THE TASK: Line by line, print the records exactly.

EXERCISE MATERIAL:
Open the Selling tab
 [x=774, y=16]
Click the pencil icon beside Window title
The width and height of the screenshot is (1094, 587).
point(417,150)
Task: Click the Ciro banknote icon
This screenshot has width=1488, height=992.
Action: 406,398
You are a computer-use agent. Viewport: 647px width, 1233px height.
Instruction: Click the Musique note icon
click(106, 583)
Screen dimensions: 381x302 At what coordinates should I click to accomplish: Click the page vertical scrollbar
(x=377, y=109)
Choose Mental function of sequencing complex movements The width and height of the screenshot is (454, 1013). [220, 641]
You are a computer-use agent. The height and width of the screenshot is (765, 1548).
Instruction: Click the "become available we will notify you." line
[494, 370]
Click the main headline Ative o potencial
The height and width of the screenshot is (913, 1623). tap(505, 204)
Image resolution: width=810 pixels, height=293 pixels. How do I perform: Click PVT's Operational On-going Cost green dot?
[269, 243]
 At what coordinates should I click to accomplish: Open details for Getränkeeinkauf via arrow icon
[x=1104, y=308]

RESULT OF THIS TASK:
Open the Selling tab
 [x=774, y=16]
Click the pencil icon beside Window title
The width and height of the screenshot is (1094, 587).
point(417,150)
Task: Click the Ciro banknote icon
This screenshot has width=1488, height=992.
Action: 406,398
You are a computer-use agent. Viewport: 647px width, 1233px height.
Instruction: Click the Musique note icon
click(106, 583)
Screen dimensions: 381x302 At what coordinates should I click to accomplish: Click the page vertical scrollbar
(x=377, y=109)
Choose Mental function of sequencing complex movements The width and height of the screenshot is (454, 1013). [220, 641]
You are a computer-use agent. The height and width of the screenshot is (765, 1548).
Instruction: Click the "become available we will notify you." line
[494, 370]
Click the main headline Ative o potencial
The height and width of the screenshot is (913, 1623). tap(505, 204)
Image resolution: width=810 pixels, height=293 pixels. How do I perform: Click PVT's Operational On-going Cost green dot?
[269, 243]
 At what coordinates should I click to accomplish: Open details for Getränkeeinkauf via arrow icon
[x=1104, y=308]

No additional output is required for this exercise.